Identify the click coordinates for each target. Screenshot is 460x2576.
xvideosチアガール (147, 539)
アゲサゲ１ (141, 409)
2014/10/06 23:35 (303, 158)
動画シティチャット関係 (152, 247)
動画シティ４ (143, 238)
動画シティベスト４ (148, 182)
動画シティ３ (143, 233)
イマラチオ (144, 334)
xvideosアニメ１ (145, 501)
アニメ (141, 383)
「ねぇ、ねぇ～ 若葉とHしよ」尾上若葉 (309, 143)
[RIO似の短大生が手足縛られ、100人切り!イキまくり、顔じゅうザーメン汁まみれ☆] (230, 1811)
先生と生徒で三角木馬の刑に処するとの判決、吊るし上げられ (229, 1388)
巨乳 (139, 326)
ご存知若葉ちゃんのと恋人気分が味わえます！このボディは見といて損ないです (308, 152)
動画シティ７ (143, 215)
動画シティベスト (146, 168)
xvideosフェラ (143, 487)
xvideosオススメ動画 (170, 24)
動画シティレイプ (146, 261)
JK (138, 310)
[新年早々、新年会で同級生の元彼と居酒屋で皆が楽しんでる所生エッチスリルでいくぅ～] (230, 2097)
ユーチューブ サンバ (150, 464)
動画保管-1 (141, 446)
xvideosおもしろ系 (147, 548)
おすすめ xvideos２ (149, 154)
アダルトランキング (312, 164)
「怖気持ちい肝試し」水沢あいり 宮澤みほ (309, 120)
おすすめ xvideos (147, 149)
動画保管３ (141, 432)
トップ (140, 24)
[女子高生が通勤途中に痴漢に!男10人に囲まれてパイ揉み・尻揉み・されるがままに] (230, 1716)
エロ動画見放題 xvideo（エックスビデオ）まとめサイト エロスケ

------------------------

EXERCISE AIM
Return, with no change at all, every line in the entries above from the line containing "アゲサゲ１ (141, 409)" through the line containing "xvideosおもしろ系 (147, 548)".

RESULT
アゲサゲ１ (141, 409)
2014/10/06 23:35 (303, 158)
動画シティチャット関係 (152, 247)
動画シティ４ (143, 238)
動画シティベスト４ (148, 182)
動画シティ３ (143, 233)
イマラチオ (144, 334)
xvideosアニメ１ (145, 501)
アニメ (141, 383)
「ねぇ、ねぇ～ 若葉とHしよ」尾上若葉 (309, 143)
[RIO似の短大生が手足縛られ、100人切り!イキまくり、顔じゅうザーメン汁まみれ☆] (230, 1811)
先生と生徒で三角木馬の刑に処するとの判決、吊るし上げられ (229, 1388)
巨乳 (139, 326)
ご存知若葉ちゃんのと恋人気分が味わえます！このボディは見といて損ないです (308, 152)
動画シティ７ (143, 215)
動画シティベスト (146, 168)
xvideosフェラ (143, 487)
xvideosオススメ動画 (170, 24)
動画シティレイプ (146, 261)
JK (138, 310)
[新年早々、新年会で同級生の元彼と居酒屋で皆が楽しんでる所生エッチスリルでいくぅ～] (230, 2097)
ユーチューブ サンバ (150, 464)
動画保管-1 (141, 446)
xvideosおもしろ系 (147, 548)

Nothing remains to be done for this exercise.